* Problems *
[1] Please copy the part of the opinion piece on overseas recycling markets from "The recent changes" up to and including "outside of Asia." word for word.
[2] Continue the opinion piece on overseas recycling markets from its last sentence.

* Selected extract *
------------------------------------

OPINION: Waste and recycling expert, Paul Dumpleton, director of CSD Ltd reflects on changes in overseas recycling markets.

The recent changes in the Asian market should come as no surprise as there have been a progression of indicators and warnings over the past five years. The failure to interpret and act responsibly on those messages can only rest with stakeholders outside of Asia.

We have a real opportunity to reset ourselves and come forward with a pragmatic approach to the way we handle waste and recycling. We must abandon recycling for the sake of it and seek to move to a resource-based approach that recognises that, in certain circumstances, some waste streams should be designated for renewable energy sources.

We are already seeing some local authorities move away from mixed plastics and only seeking to collect bottles. We also need to see the movement away from glass in Dry Mixed Recyclable (DMR) collections or, at the very least, the collection of paper as a separate entity.

------------------------------------

(Lines from a collection)
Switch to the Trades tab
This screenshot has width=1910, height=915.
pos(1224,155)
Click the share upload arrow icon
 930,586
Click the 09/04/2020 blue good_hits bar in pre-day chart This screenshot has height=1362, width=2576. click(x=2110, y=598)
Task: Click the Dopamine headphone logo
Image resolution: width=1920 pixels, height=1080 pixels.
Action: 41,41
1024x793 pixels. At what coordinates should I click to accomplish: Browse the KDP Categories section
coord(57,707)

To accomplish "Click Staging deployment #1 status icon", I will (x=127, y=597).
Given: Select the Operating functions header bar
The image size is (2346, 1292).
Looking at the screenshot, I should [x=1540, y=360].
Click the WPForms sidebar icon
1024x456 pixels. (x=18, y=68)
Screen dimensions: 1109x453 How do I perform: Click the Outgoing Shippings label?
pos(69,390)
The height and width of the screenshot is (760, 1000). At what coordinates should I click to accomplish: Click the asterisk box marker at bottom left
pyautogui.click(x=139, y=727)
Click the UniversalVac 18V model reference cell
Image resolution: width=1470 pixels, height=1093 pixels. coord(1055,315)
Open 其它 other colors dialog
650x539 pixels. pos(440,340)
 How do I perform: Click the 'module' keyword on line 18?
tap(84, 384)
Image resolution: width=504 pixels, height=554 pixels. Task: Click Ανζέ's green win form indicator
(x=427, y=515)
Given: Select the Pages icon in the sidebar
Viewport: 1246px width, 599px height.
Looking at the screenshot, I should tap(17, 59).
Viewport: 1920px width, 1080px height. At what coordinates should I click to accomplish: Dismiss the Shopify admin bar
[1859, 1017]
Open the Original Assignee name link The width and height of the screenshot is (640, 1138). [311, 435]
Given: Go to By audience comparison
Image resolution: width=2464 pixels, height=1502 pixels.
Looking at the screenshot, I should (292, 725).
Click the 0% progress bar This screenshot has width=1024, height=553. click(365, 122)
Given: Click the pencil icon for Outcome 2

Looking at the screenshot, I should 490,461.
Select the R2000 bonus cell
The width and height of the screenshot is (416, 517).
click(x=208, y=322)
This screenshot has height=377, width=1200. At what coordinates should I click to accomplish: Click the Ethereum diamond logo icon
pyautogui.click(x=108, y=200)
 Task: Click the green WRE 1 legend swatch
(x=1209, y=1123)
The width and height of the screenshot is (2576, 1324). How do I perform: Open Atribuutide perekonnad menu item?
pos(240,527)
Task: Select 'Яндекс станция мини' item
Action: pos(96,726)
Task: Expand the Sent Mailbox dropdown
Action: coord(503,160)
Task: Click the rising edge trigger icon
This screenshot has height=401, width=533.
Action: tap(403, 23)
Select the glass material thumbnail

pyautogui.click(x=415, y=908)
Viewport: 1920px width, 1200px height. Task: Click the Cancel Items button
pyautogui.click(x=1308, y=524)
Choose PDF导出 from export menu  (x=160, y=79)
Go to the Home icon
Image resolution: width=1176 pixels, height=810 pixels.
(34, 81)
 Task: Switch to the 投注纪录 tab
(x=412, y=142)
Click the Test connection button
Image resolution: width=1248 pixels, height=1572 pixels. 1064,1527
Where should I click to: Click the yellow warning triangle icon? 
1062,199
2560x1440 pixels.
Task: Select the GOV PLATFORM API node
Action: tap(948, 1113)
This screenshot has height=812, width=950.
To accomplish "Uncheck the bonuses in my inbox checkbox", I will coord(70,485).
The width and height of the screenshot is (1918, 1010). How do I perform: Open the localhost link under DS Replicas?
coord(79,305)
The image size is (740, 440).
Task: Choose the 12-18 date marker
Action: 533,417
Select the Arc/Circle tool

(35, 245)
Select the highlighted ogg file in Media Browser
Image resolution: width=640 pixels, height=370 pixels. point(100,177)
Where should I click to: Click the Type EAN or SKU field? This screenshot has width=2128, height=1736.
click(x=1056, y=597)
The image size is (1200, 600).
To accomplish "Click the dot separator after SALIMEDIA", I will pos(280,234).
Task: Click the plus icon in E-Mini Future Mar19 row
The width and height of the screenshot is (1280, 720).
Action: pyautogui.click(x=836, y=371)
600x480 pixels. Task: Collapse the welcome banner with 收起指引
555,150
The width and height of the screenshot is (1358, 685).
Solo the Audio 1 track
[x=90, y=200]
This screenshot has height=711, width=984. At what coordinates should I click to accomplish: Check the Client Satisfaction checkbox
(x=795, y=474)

------------------------------------

* Answers to the problems *
[1]
The recent changes in the Asian market should come as no surprise as there have been a progression of indicators and warnings over the past five years. The failure to interpret and act responsibly on those messages can only rest with stakeholders outside of Asia.

[2]
Markets for plastics are changing


Simplification of the collection system will reduce volumes but will actually be far more sustainable and in the end far more efficient as the cost of collection and processing will reduce. The products destined for end market will be of a much higher quality which is something end users have been championing for years.

There is a natural home for low grade mixed plastics and the smaller DMR fractions as a high grade Secondary Recovered Fuel ( SRF) which will help with reaching higher Calorific Value (CV) targets by the end users. It can only be logical that the more expensive materials to collect, and the more expensive materials to produce, should be diverted to alternative use. The reduction in cost and improvement in recyclate quality is a strong argument against collecting the virtually unregulated material stream we have in many authorities.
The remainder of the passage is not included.